### MATERIAL
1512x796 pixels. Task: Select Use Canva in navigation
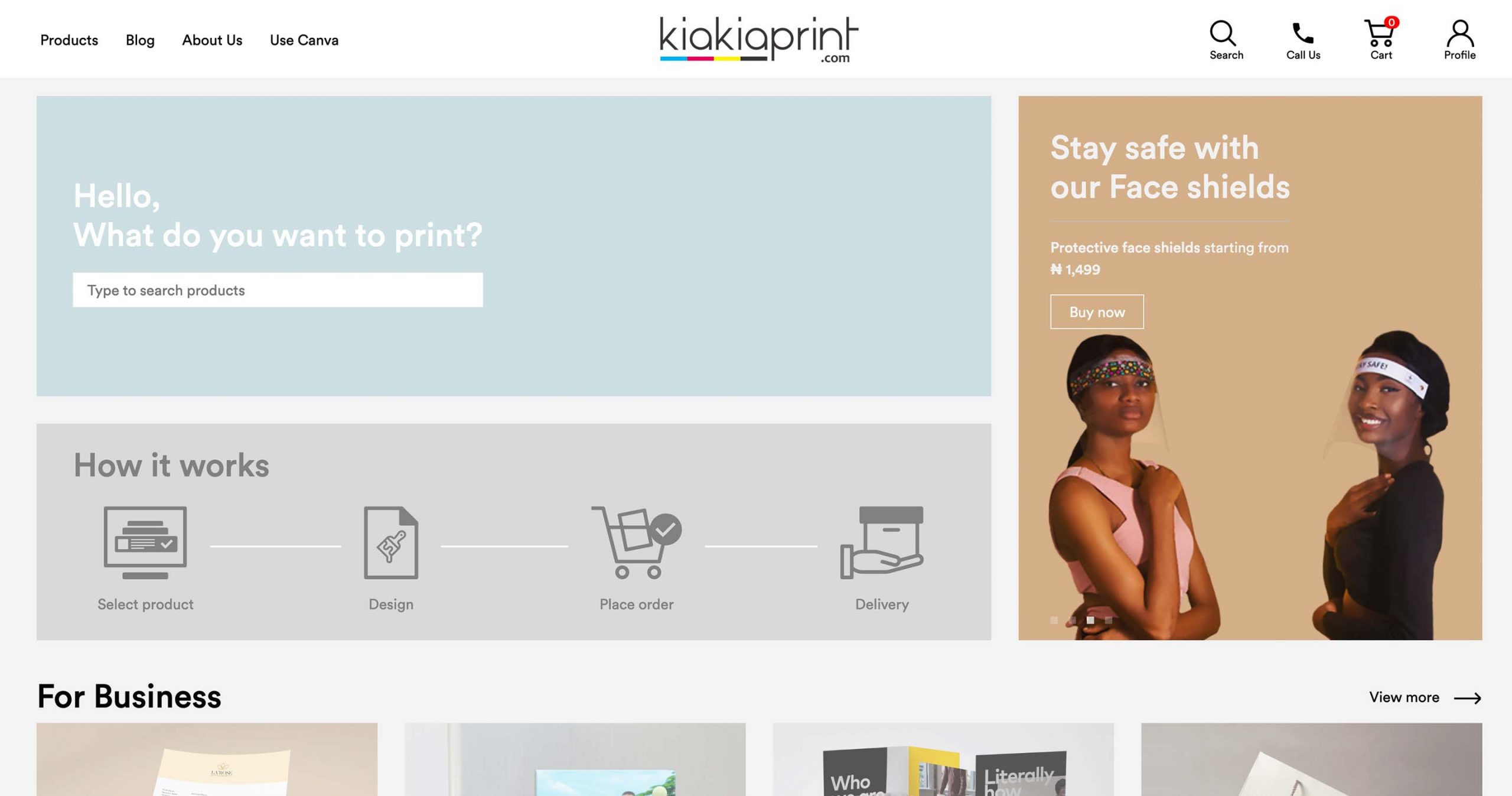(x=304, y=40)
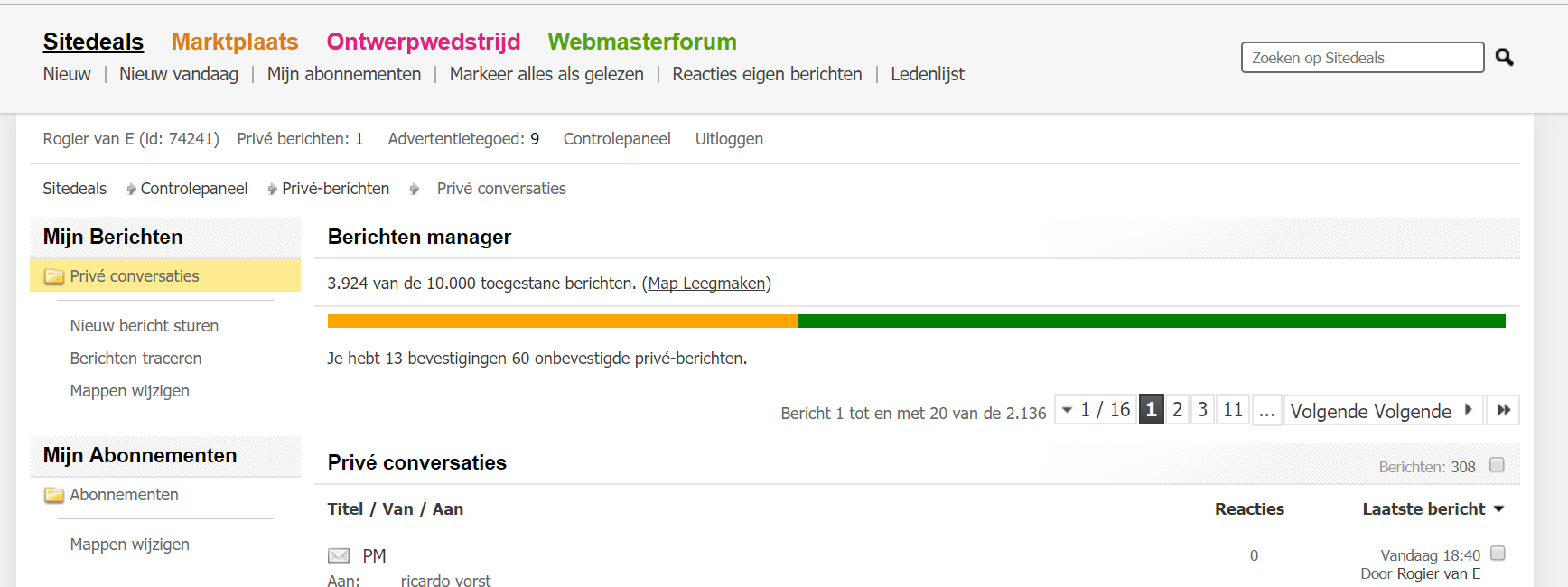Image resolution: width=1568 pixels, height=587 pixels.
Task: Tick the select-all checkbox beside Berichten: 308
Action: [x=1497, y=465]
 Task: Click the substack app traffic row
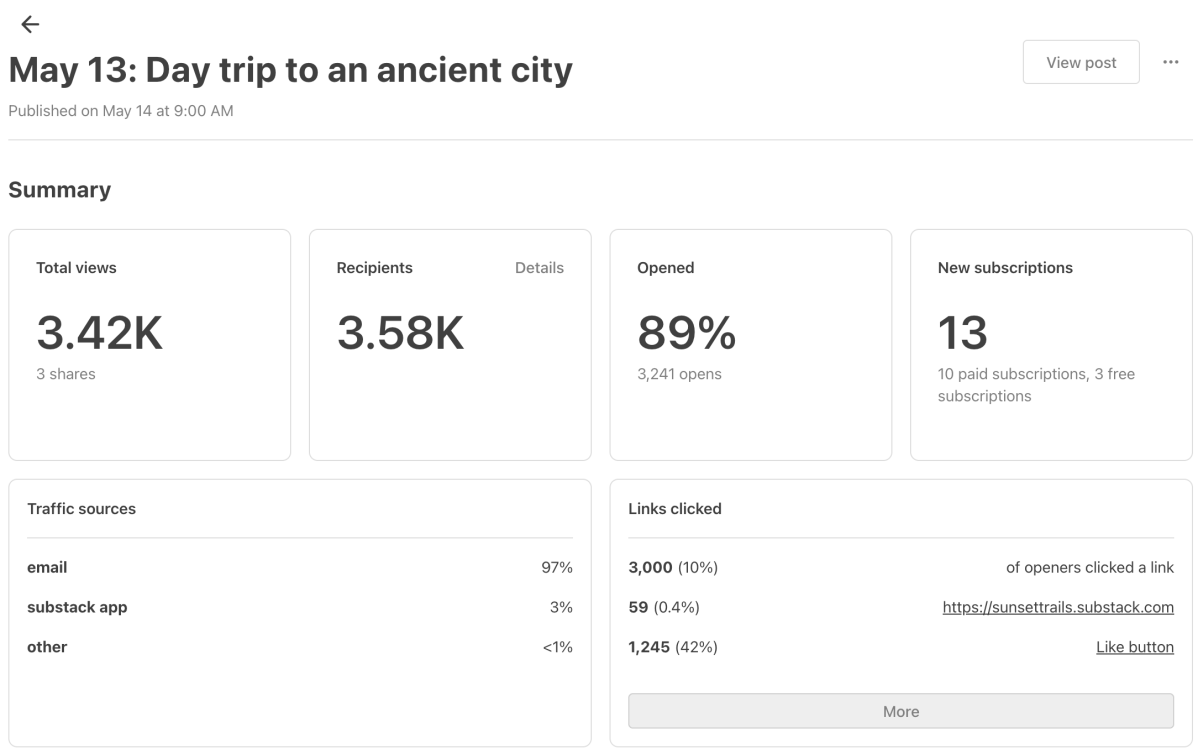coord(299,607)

### STATED PROBLEM
Could you write out all the entries above again, substituting "menu" for "navigation", changing nothing else, and leaving out the pictures?

### SOLUTION TO THIS PROBLEM
1512x796 pixels. Task: Select Use Canva in menu
(x=304, y=40)
Image resolution: width=1568 pixels, height=587 pixels.
Task: Tick the select-all checkbox beside Berichten: 308
Action: [x=1497, y=465]
 Task: Click the substack app traffic row
coord(299,607)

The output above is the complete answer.